**PROBLEM DESCRIPTION:**
Below are records; print only the lines from the line containing "Instruction: Click the" to the end, both included, reproduced exactly and without the pictures.

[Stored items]
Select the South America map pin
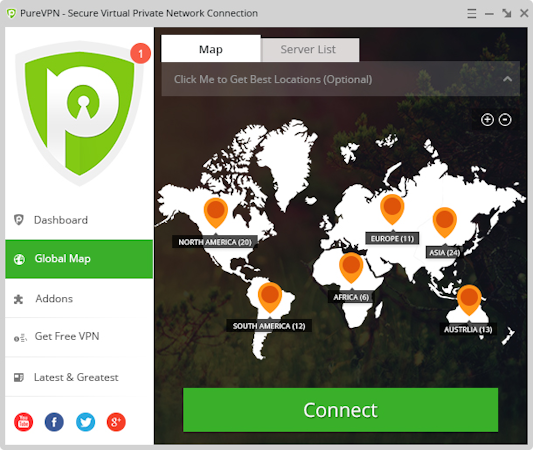533x450 pixels. (270, 296)
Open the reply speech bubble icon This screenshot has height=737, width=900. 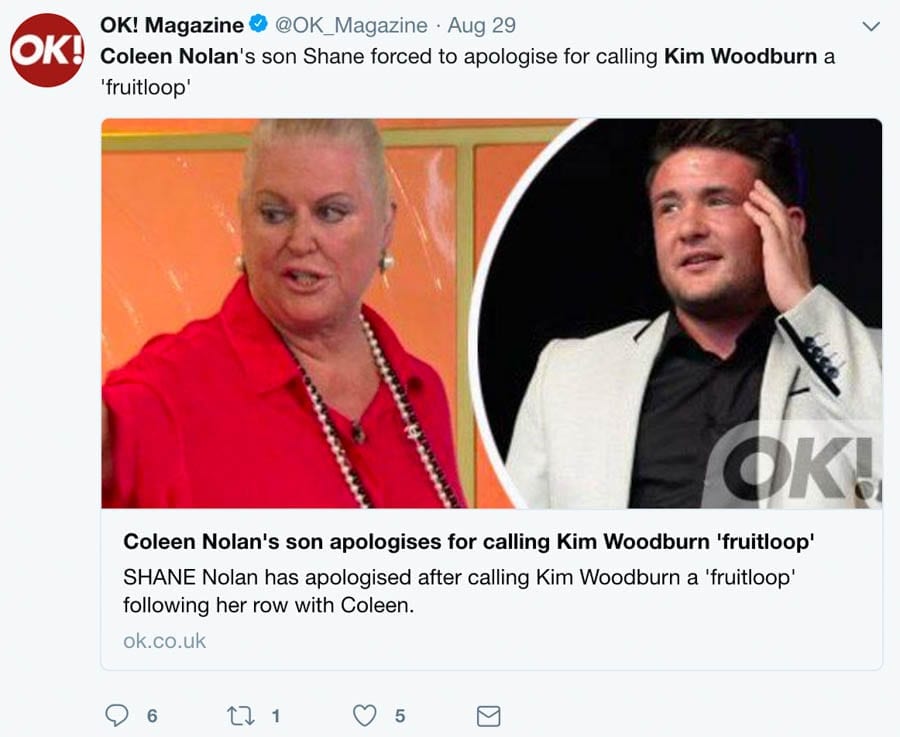click(117, 716)
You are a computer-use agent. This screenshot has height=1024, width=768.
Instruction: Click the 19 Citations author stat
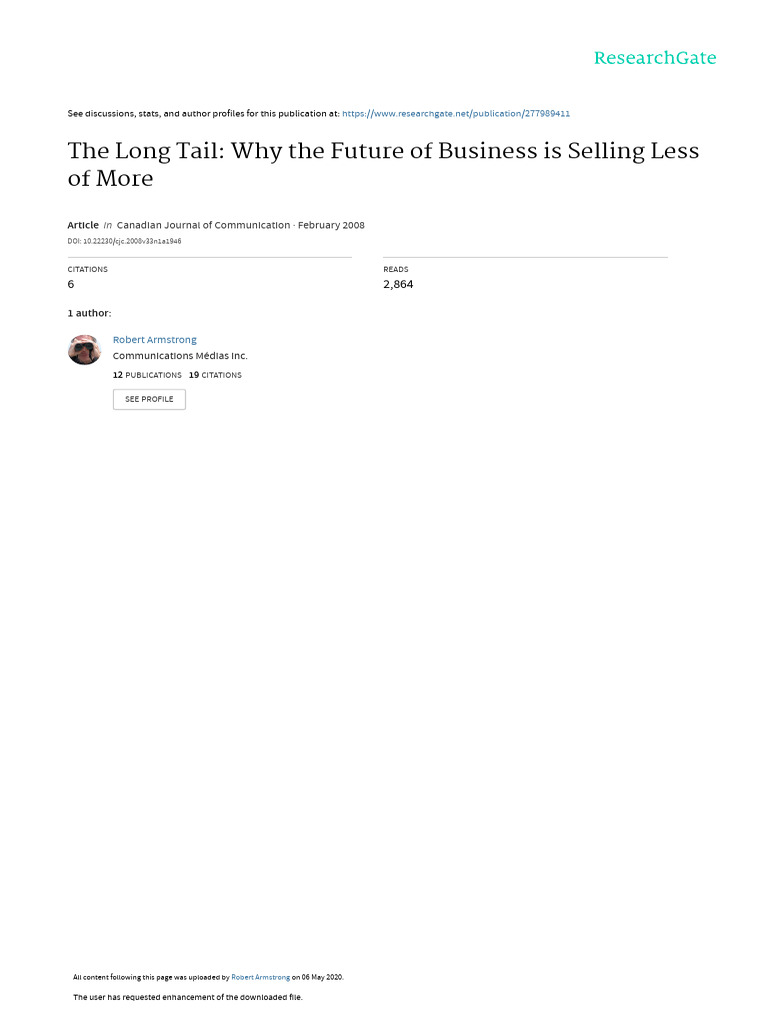tap(215, 375)
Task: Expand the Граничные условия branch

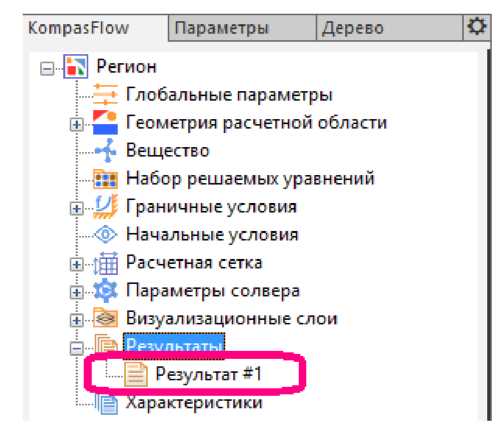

**FINISHED EXERCISE:**
Instruction: Click the 19 Citations author stat
tap(215, 375)
Task: Expand the Граничные условия branch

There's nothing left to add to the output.